A number of functional imaging studies have found that contrasting speech with various non-speech control stimuli eliminates vast areas of speech-responsive cortical activations; i.e., many areas are equally activated by speech and non-speech sounds. Many investigators discount these regions that are jointly activated by speech and non-speech sounds as being somehow less critical for speech. -- the primary quest being to identify The Speech Area. We have previously disagreed with this view, and the general approach, suggesting that regions that respond to non-speech sounds could still be carrying out critical speech-related computations. We further have suggested that these "non-speech specific" regions could still be speech specific if only we had the resolution to image the neural substructure.

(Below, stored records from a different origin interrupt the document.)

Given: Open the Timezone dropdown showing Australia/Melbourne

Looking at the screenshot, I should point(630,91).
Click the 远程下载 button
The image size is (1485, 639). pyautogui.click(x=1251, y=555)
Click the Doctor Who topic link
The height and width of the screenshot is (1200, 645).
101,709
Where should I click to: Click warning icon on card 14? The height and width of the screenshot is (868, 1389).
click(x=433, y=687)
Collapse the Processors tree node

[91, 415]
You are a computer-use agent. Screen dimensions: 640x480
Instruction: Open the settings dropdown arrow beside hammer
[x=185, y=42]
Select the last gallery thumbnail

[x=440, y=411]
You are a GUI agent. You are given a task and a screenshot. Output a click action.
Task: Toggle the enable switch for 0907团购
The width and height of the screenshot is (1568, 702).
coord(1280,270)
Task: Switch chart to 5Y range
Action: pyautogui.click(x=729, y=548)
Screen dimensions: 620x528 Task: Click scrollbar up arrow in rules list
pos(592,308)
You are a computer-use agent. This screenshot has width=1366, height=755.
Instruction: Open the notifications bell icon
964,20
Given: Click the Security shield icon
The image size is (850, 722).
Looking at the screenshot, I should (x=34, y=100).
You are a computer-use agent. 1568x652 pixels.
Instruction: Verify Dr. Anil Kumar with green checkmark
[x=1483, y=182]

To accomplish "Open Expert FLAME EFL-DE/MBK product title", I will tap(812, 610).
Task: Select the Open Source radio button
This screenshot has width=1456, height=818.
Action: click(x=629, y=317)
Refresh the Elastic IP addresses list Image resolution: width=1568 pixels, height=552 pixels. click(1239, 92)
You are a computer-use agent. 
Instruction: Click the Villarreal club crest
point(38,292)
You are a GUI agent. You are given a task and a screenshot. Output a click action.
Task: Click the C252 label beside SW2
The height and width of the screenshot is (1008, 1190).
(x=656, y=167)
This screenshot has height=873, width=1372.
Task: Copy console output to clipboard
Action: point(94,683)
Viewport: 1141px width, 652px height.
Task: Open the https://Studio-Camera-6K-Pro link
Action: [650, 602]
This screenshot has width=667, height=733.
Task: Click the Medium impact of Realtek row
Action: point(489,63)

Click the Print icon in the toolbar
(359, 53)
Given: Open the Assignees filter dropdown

Three years late, I discover a paper by Michael Beauchamp, Alex Martin and colleagues showing just this (Beauchamp et al. 2004, Nat Neurosci, 7:1190-2). They imaged a multisensory region of the STS using both typical fMRI resolution and higher resolution methods in a multisensory paradigm presenting auditory and/or visual stimuli. Using typical lower resolution imaging they found that the STS region showed equivalent responses to stimuli from either modality. Higher resolution imaging, however, found a patchy organization within this broader region that contained zones that were specifically responsive to one or the other sensory modality, as well as some zones that were responsive to both.
No difference doesn't always mean no difference. It sometimes means we just don't have the resolution to see the difference.